Requirements
- all critical processes on the servers must be monitored for crashes
- anomalies and overall values in CPU/Memory/Disk/Network bandwidth, average load and so on
- hardware component faults - memory failure, slow disk, cpu heat etc
- network access - server to server comms
- networking components - switches, load balancers, routers, etc
- power consumption at server, rack and data centre level
- …
Building blocks
Blob storage - to store info about our metrics!
High level design
Data store - timeseries database data collector service - fetch data from each service and saves it in storage query service - api that queries the time-series database and returns the relevant info
Storage
Use a TS DB to save data locally on the server where data collector service is running. Then send that to blob store. If there is monitoring, there is also alerting and in order to do this, we need to store the rules of alerting somewhere, let’s call this a rules and actions database. Also on the same node.
data collector
There are several servers in the datacenter, all have to be monitored. Pull strategy here - the collector fetches data from the logs from these servers.
Push strategy pitfalls
If every server and service starts pushing metrics to a central metric collection platform, it could result in network overload and create bottlenecks. This also needs daemons on every server to send the metric data. Near real time data pushes could bring down datacenters.
Service discoverer
As we collect data form different services, the monitoring system will get metadata to identify services uniquely. This information has to be stored in a system that we call service discoverer. Suggested solution uses tools like EC2, K8s and Consul?
Querying service
We have to access the db and fetch relevant query results. Alerting needs this, and so will any dashboards.
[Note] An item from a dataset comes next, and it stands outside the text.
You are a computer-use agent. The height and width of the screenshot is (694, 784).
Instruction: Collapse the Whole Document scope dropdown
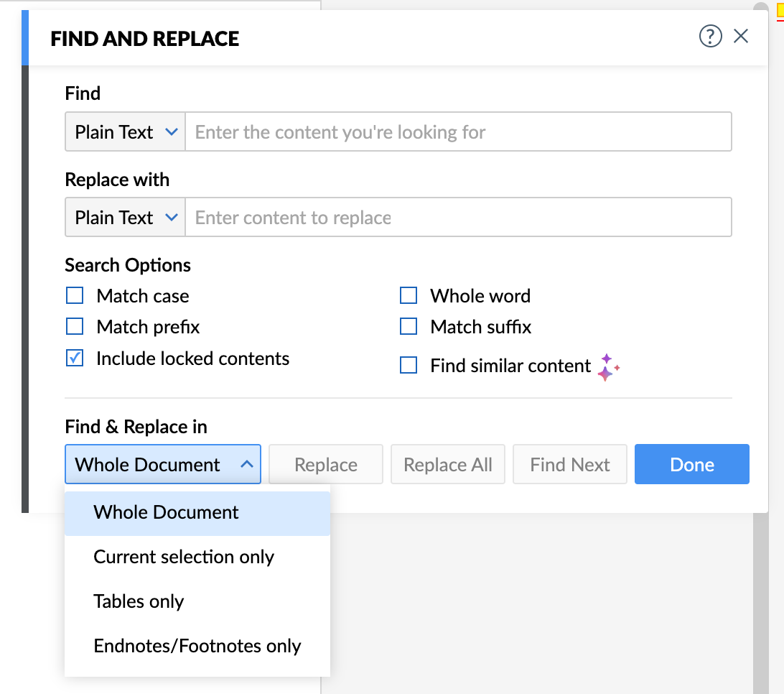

We now have alert manager and dashboards.
Alerts require an alert manager - something that monitors the metrics based on rules in the alert rules and actions database.
Dashboards are used to visually depict the health of a system.
Advantages | Disadvantages |
---|---|
Avoids overloading network traffic using pull | scalability is questionable. Server that runs the monitoring service could be a single point of failure. We could set up a failover, however, maintaining syncronisation and consistency is a challenge |
We are missing a service to purge or archive data periodically from the timeseries database.
Design improvement
How to scale better? Maybe we could use a combination of push and pull approach. In a push approach, the application pushes its data to the monitoring system. Earlier we used pull to minimize load on the network.
Use pull approach for servers within a datacenter. Assign several monitoring servers for hundreds or thousands of servers within a data center. 1 monitor server for every 5000. Call them secondary monitoring servers. These servers push monitoring data to a primary data server. The primary server will push data to a global monitoring service responsible for checking all the data centres spread globally.
This hierarchical, tree-like approach enables us to scale better.
Visualizing data in a dashboard
Monitoring several thousands of servers obviously results in a huge amount of data thus showcasing a big picture view on a dashboard can be daunting. One way to simplify this is by displaying overall server health of each and every server in a data-centre in a heatmap.